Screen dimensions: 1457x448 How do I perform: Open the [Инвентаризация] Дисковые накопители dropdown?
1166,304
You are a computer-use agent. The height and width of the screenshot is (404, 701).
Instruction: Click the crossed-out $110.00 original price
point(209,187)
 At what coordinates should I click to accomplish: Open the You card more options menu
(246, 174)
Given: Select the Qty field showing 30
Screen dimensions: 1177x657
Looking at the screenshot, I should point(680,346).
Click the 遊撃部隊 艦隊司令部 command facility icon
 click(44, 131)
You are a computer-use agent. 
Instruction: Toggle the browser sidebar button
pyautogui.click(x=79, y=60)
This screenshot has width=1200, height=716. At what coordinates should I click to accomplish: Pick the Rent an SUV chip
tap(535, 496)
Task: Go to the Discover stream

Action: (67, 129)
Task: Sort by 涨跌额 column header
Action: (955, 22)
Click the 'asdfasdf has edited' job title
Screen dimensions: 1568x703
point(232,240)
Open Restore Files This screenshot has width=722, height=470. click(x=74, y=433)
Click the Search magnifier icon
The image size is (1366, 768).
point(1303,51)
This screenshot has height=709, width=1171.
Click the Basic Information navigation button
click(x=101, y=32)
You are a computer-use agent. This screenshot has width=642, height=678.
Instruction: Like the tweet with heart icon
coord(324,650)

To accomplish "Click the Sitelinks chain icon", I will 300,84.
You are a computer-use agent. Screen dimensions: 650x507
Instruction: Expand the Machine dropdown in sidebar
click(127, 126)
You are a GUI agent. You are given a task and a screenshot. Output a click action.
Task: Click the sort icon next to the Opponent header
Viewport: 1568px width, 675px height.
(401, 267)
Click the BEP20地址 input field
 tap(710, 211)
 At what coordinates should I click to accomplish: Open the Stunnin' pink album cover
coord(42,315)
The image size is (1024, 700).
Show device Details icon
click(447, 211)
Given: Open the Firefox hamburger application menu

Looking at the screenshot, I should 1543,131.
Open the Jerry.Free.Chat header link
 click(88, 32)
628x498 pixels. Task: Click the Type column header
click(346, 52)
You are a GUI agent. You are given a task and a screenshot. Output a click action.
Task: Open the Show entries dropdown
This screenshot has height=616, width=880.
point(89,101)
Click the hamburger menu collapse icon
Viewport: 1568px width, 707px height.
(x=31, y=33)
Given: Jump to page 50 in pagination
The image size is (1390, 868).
⁂
# Required action
An exact, line-for-line copy is required: from the line containing "Given: Jump to page 50 in pagination" through the final line of the listing above, both included, with nothing else.

# Exercise response
Given: Jump to page 50 in pagination
The image size is (1390, 868).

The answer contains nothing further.